How to convert csv to json

Question:

I have the following csv file:

Topic,Characteristics,Total
Population and dwellings,Population-2016,183314
Population and dwellings,Population-2011,175779
Population and dwellings,Population percentage change,4.3
Age characteristics,0 to 14 years,30670
Age characteristics,0 to 4 years,9275
Age characteristics,5 to 9 years,10475

I would like to output a json file such that each unique ‘Topic’ is a key, and the value is a dictionary of ‘Characteristic’: ‘Total’, i.e. the output would be:

{
    "Population and dwellings": {
        "Population-2016": 183314,
        "Population-2011": 175779,
        "Population percent change": 4.3
    },
    "Age characteristics": {
        "0 to 14 years": 30670,
        "0 to 4 years": 9275,
        "5 to 9 years": 10475
    }
}

How can I do this properly? All the methods I have tried so far overwrite each other, any help would be appreciated. Thanks.

Asked By: Abdullah Hadi

||

Answers:

You can use csv module to read the file and dict.setdefault to group elements:

import csv

out = {}
with open("your_file.csv", "r") as f_in:
    reader = csv.reader(f_in)
    next(reader)  # skip headers
    for topic, characteristics, total in reader:
        out.setdefault(topic, {})[characteristics] = float(total)

print(out)

Prints:

{
    "Population and dwellings": {
        "Population-2016": 183314.0,
        "Population-2011": 175779.0,
        "Population percentage change": 4.3,
    },
    "Age characteristics": {
        "0 to 14 years": 30670.0,
        "0 to 4 years": 9275.0,
        "5 to 9 years": 10475.0,
    },
}

To output JSON from out you can do then:

import json

print(json.dumps(out, indent=4))
Answered By: Andrej Kesely

My solution is similar to Andrej, but I use defaultdict to simplify the code.

import collections
import csv
import json


out = collections.defaultdict(lambda: collections.defaultdict(float))

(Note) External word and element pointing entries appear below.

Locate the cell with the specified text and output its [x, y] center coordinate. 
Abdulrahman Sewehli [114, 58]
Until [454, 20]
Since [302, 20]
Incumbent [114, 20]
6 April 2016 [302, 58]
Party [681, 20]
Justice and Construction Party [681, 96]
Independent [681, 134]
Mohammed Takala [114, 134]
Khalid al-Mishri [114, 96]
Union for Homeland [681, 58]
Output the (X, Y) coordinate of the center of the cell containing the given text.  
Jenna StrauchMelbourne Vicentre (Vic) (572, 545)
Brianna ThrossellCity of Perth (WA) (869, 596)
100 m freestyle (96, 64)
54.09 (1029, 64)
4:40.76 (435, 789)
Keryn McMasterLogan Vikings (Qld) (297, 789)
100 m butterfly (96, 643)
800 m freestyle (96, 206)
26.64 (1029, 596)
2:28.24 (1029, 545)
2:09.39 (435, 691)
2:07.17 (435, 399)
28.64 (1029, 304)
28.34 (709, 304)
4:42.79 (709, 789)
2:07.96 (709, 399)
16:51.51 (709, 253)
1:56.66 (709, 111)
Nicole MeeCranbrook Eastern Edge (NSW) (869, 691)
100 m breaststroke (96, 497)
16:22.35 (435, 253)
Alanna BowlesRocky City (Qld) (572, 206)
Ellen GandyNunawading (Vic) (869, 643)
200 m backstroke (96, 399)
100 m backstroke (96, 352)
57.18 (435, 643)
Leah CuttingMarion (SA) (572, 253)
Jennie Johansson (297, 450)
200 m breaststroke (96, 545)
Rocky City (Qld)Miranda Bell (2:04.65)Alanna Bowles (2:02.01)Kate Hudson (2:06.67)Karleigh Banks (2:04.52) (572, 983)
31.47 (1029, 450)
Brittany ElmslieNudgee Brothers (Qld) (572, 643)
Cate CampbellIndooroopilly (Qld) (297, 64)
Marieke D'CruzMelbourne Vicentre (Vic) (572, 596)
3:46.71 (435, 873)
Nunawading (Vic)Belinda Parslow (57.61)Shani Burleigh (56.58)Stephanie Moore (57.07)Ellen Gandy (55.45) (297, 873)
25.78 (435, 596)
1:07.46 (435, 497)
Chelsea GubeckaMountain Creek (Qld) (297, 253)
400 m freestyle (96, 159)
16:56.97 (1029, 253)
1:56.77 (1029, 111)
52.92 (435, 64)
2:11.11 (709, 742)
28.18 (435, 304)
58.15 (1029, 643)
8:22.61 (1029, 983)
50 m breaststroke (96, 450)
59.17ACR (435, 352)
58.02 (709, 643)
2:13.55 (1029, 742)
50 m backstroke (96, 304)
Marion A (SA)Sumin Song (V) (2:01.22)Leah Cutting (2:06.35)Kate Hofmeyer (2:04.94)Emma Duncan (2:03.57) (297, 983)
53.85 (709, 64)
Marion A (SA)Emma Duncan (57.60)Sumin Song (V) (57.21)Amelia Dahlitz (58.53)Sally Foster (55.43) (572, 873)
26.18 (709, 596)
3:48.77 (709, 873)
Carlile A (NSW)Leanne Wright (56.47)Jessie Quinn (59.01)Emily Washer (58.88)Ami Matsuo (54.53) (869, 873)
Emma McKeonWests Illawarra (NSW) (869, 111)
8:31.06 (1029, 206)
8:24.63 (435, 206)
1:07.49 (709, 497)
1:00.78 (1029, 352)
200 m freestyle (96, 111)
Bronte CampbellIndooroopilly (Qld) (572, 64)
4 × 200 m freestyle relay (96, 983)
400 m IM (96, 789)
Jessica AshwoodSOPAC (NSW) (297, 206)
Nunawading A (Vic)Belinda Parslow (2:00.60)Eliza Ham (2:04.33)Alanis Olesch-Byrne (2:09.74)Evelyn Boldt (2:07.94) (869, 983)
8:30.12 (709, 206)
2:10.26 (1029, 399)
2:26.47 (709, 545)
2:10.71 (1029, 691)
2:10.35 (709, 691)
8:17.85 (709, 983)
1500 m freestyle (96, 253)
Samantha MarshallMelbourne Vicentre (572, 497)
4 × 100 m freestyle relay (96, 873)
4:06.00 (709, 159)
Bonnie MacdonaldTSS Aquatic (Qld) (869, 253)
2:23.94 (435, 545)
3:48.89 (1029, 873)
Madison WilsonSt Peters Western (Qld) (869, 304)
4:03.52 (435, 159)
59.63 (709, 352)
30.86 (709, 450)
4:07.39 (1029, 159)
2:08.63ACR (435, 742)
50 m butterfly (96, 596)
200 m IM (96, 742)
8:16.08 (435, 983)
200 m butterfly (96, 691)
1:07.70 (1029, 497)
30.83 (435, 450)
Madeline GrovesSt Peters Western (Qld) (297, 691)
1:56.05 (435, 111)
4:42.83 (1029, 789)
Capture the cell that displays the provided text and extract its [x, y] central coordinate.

with open("data.csv") as stream:
    next(stream)  # Skip the header
    reader = csv.reader(stream)
    for topic, characteristics, total in reader:
        out[topic][characteristics] += float(total)

print(json.dumps(out, indent=4))

Output:

{
    "Population and dwellings": {
        "Population-2016": 183314.0,
        "Population-2011": 175779.0,
        "Population percentage change": 4.3
    },
    "Age characteristics": {
        "0 to 14 years": 30670.0,
        "0 to 4 years": 9275.0,
        "5 to 9 years": 10475.0
    }
}
Answered By: Hai Vu